++++ Input data ++++

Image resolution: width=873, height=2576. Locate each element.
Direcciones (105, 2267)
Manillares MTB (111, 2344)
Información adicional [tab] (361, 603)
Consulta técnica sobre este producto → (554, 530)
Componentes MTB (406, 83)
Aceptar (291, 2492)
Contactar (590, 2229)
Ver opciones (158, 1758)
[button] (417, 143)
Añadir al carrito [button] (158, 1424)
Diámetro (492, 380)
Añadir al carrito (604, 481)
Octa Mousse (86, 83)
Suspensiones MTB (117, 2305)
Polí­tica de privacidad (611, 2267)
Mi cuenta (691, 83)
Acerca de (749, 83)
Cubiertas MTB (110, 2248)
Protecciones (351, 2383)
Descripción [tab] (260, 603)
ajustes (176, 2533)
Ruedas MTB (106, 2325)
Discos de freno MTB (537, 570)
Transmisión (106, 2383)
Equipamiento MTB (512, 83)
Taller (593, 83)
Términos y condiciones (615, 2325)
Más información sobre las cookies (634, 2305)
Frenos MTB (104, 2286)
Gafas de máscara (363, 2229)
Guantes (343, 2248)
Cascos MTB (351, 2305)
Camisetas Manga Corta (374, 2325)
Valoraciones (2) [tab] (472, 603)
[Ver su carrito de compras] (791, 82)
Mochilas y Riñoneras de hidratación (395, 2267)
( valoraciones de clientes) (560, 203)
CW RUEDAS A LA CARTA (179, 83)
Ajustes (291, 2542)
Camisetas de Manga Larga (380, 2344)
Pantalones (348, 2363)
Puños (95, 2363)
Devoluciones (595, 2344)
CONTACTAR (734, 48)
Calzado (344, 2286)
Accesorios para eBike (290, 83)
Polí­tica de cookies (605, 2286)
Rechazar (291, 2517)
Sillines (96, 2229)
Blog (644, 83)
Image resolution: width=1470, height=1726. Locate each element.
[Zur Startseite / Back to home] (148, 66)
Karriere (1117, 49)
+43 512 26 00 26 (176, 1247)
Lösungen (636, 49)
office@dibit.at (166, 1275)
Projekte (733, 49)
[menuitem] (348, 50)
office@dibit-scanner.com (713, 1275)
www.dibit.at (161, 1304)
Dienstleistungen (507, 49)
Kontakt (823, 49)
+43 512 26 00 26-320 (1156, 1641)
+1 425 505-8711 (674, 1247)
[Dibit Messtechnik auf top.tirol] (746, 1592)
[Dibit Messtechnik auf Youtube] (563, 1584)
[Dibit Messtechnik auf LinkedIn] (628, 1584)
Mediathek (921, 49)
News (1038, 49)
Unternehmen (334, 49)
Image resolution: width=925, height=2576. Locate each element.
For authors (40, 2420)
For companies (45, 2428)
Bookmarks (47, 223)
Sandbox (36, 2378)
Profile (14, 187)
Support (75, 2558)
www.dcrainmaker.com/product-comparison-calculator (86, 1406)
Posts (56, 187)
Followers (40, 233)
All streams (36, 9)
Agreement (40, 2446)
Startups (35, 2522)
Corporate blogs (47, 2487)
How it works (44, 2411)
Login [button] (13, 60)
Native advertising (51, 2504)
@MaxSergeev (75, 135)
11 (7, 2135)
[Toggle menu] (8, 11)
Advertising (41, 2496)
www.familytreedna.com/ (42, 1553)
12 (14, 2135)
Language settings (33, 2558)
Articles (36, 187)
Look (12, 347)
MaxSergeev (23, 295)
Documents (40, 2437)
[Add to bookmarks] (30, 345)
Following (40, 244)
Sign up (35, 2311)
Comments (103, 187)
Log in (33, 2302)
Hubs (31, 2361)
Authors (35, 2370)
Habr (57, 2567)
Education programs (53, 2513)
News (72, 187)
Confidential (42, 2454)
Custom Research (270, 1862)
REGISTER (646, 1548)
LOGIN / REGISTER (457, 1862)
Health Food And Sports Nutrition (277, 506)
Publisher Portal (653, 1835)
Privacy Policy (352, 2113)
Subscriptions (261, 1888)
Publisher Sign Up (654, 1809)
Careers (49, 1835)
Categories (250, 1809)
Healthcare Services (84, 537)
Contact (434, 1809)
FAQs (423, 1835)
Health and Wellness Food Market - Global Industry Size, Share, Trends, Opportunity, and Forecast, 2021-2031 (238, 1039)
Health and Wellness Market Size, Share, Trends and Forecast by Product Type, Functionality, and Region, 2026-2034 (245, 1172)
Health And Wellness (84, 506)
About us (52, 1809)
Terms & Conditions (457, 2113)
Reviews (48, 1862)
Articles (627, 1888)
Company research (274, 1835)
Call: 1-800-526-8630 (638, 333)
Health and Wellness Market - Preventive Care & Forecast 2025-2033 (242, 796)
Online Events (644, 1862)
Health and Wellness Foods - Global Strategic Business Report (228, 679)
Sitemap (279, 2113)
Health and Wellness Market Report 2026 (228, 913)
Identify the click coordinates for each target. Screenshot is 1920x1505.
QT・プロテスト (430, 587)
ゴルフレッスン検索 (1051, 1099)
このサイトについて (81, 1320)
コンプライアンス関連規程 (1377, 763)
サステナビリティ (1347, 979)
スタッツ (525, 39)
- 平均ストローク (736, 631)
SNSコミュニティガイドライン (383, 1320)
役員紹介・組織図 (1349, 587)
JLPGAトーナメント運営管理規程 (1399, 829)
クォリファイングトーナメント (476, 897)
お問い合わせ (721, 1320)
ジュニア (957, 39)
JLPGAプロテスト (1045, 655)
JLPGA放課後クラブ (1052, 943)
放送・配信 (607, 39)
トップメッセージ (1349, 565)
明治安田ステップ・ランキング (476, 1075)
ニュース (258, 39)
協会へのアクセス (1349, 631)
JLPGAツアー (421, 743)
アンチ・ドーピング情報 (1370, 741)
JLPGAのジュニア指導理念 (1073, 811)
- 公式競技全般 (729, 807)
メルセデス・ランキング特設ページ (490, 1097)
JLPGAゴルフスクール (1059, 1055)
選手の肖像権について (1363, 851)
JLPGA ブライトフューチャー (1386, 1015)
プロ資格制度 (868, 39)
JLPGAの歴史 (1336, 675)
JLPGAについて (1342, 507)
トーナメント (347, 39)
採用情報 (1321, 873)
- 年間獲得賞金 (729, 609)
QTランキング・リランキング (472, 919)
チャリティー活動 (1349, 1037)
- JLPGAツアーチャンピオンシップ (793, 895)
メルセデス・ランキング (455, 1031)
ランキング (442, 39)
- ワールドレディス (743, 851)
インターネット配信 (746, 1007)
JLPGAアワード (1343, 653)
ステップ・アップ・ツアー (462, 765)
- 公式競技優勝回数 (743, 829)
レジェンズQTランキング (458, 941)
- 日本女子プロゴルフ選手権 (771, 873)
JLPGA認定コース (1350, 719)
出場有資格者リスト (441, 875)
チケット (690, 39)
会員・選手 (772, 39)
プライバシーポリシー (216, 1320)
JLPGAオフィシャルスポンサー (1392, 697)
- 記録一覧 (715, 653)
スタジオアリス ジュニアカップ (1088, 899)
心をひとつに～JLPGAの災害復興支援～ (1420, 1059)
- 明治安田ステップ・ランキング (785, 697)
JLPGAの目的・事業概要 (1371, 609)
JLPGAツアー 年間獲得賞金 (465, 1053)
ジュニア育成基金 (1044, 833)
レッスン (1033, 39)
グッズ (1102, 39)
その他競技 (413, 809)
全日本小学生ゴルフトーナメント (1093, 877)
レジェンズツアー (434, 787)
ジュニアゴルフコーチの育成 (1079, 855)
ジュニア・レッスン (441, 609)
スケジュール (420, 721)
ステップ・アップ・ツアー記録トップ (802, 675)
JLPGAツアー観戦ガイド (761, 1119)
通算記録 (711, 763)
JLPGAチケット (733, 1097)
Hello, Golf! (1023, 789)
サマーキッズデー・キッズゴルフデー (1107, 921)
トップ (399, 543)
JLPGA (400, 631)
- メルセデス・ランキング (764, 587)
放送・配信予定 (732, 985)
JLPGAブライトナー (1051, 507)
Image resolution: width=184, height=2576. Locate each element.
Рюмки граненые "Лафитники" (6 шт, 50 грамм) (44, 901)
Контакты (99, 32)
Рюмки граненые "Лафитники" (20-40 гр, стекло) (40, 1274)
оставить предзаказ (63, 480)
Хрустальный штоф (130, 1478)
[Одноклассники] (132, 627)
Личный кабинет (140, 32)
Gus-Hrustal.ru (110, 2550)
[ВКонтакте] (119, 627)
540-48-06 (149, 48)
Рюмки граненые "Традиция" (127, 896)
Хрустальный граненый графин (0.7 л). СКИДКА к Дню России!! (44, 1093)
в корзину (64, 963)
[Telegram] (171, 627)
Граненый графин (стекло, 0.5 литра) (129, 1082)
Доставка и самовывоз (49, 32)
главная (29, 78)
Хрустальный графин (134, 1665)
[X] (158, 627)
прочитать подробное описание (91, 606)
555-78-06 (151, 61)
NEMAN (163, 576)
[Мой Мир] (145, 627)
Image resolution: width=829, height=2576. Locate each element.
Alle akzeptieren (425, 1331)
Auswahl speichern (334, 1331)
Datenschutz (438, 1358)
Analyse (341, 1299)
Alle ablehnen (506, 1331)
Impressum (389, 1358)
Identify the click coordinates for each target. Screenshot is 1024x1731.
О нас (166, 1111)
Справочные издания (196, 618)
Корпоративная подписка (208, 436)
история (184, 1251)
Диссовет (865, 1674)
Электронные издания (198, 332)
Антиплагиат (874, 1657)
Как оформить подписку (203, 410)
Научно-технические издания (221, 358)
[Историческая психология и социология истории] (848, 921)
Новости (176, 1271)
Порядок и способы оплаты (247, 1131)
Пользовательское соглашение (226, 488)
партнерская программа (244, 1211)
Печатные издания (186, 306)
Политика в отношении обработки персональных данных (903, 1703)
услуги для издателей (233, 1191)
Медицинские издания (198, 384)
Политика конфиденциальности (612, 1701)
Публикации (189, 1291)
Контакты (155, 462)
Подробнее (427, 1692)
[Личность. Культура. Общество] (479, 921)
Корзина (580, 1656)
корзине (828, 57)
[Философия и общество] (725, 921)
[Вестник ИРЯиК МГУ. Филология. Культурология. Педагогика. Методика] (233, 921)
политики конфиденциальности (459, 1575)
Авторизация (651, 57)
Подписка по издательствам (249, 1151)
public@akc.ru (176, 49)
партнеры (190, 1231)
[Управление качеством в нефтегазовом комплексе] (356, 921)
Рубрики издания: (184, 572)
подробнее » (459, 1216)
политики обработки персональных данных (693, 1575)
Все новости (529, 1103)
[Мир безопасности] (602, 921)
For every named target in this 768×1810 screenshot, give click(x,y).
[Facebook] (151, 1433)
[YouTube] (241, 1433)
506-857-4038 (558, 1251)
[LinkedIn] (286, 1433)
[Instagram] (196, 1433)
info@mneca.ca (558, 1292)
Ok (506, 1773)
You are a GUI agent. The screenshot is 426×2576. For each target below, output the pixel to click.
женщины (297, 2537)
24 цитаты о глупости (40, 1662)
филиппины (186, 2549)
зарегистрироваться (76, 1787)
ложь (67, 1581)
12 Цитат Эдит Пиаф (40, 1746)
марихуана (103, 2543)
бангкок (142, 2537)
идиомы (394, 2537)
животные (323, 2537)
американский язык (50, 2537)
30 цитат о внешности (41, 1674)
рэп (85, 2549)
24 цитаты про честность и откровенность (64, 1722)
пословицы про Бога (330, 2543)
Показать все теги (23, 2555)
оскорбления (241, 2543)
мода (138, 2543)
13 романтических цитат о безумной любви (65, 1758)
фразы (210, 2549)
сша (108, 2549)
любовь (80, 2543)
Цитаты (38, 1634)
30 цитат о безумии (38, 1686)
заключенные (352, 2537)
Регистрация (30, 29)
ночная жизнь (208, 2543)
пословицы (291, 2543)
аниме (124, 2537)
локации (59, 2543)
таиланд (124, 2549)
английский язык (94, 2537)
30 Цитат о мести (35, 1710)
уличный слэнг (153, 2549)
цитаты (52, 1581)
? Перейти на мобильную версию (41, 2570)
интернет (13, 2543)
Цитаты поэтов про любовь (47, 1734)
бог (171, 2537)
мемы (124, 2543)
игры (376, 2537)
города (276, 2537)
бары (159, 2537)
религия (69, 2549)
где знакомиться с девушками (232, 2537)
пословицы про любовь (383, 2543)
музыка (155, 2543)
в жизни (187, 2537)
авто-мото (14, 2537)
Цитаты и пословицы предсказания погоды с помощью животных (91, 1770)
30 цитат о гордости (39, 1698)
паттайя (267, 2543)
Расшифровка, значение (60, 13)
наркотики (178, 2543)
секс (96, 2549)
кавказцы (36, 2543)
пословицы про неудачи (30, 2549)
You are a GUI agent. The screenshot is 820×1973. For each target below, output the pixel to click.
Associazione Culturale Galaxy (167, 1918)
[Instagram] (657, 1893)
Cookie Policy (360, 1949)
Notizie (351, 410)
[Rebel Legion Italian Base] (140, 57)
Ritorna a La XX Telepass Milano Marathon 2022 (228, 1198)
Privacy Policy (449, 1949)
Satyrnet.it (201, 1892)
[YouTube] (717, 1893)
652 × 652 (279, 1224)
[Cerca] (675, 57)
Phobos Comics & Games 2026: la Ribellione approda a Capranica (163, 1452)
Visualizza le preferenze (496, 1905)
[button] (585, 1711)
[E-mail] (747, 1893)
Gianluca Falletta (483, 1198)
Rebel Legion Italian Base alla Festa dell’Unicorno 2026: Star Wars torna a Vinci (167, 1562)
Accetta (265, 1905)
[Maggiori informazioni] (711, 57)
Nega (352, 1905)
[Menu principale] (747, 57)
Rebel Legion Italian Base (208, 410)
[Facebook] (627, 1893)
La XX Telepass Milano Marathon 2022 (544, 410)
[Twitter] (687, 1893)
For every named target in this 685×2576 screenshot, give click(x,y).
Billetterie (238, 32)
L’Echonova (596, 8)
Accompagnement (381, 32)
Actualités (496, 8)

++++

▶ [Task to carry out]: Out of the data above, return each line where the word "стекло" can be found.

▶ [Task answer]:
Рюмки граненые "Лафитники" (20-40 гр, стекло) (40, 1274)
Граненый графин (стекло, 0.5 литра) (129, 1082)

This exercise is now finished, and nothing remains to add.